(181aj) Uniaxial Compression of PVDF: A New Approach to Form Isotropic ? Phase Thick Sheets

Piezoelectric materials generate an electric charge when they are deformed or vice-versa. Ceramics such as lead zirconate titanate (PZT) and quartz were used to be the only option for piezoelectric applications. But, demands for lightweight and flexible piezoelectric materials in areas like electronic devices, defence, and biomedical etc. have led to the development of alternate materials.

Polyvinylidene fluoride (PVDF) is a well known piezoelectric polymer and is widely used. There are various techniques for producing piezoelectric PVDF film and currently the most preferred technique is stretching PVDF films rich

in α (non-electroactive) phase followed by electrical poling. All the known techniques have some disadvantages like low value of piezoelectric constant and/or non-uniformity across the surface. Thick piezoelectric films are required for certain applications but making such PVDF films using conventional stretching is not possible.

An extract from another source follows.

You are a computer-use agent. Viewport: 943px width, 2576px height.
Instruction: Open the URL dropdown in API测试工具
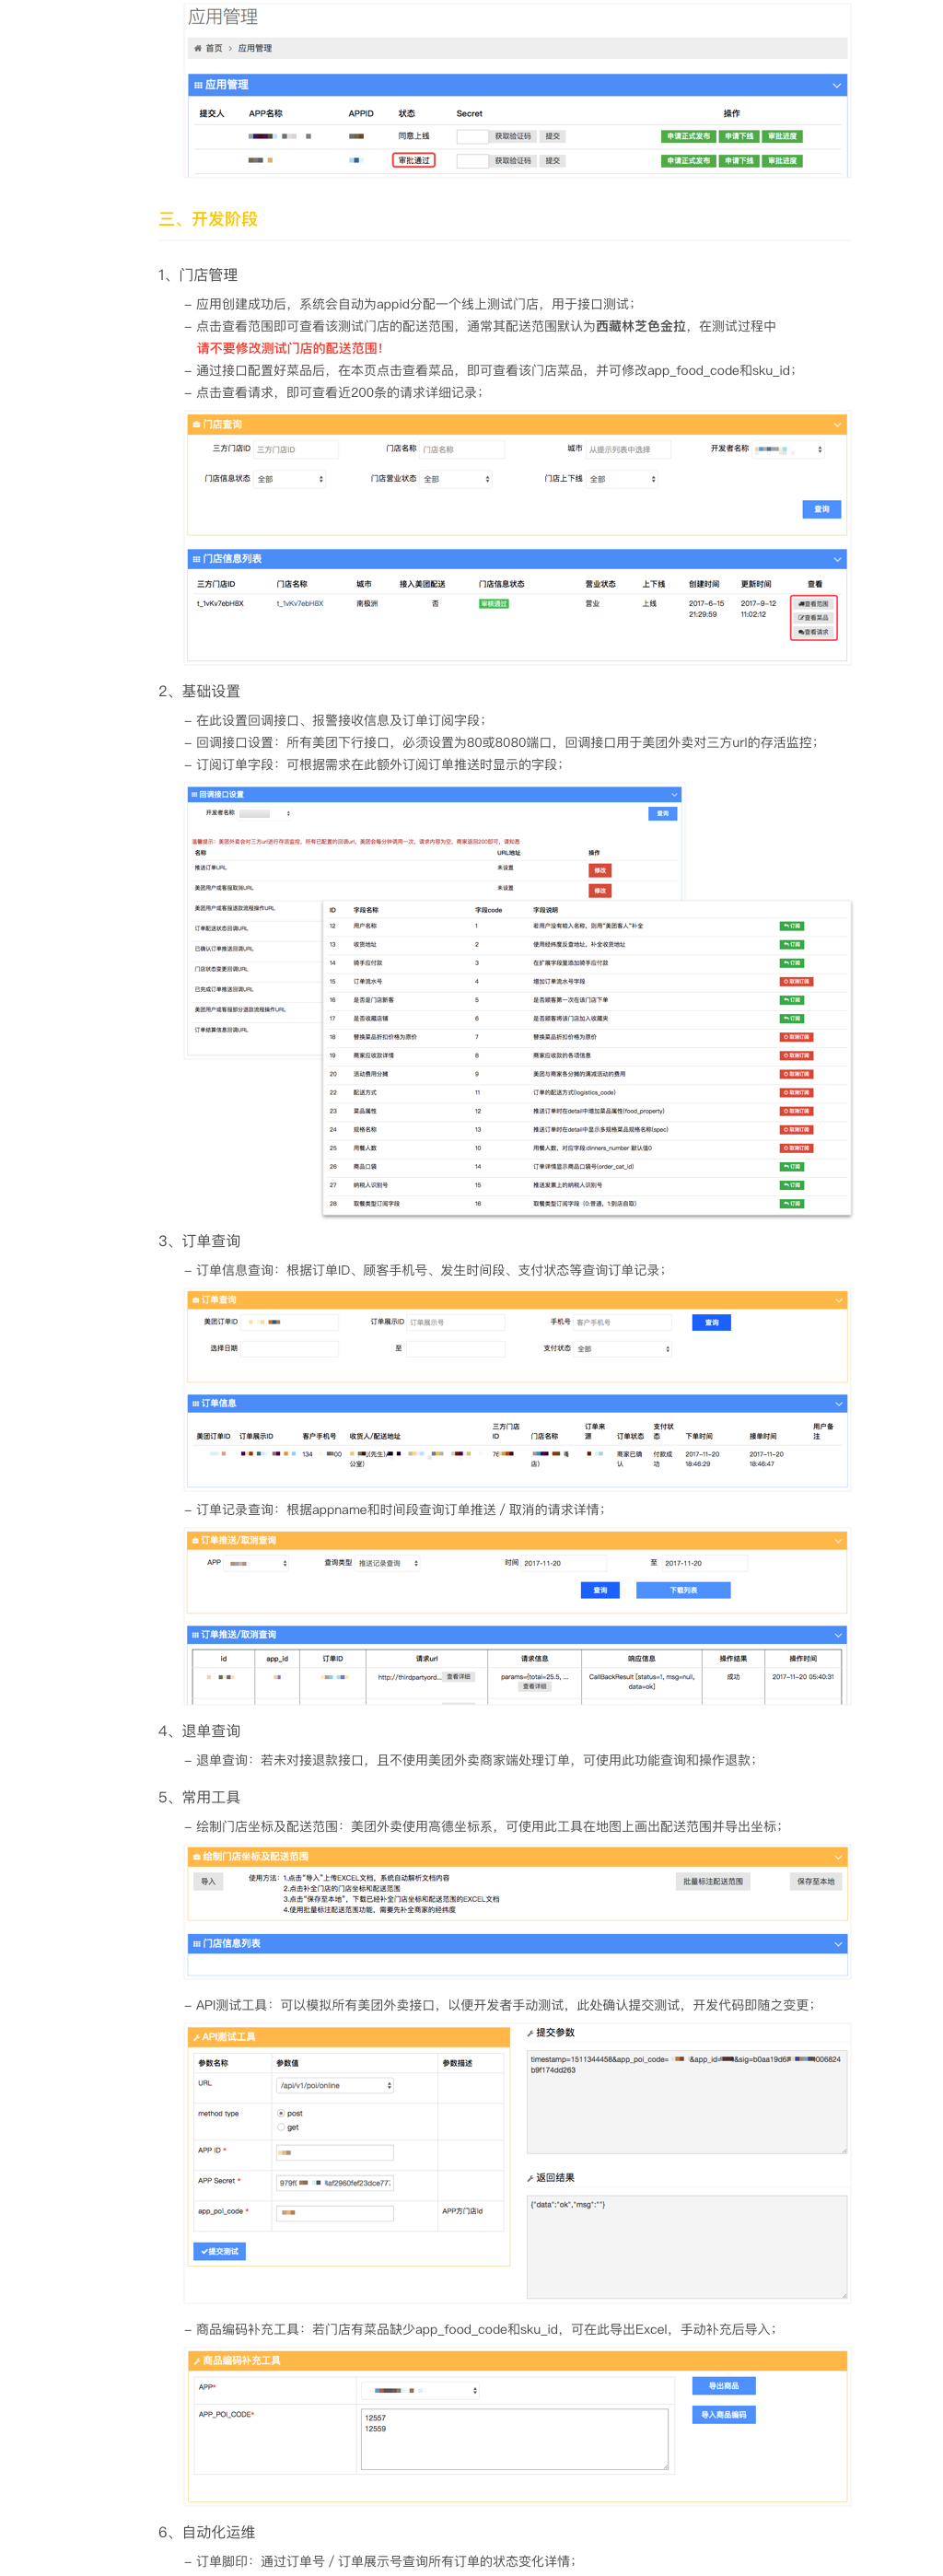[x=335, y=2085]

So, isothermal unaxial compresssion of molded PVDF having α crystalline phase was done. This converted αinto β phase efficiently. To orient those β crystallites, corona triode poling was done at elevated temperatures. The effect of compression ratio and temperature was studied using FTIR and Raman spectroscopy and it was found that the content of β phase obtained at optimum conditions was more than 80%. Morphology was studied using cross-polarisation microscopy and small angle X-ray scattering (SAXS). Piezoelectric coefficient d₃₃ was measured using d₃₃_meter. PVDF films produced by this method are isotropic (in plane) as opposed to non-isotropic in uniaxial stretching.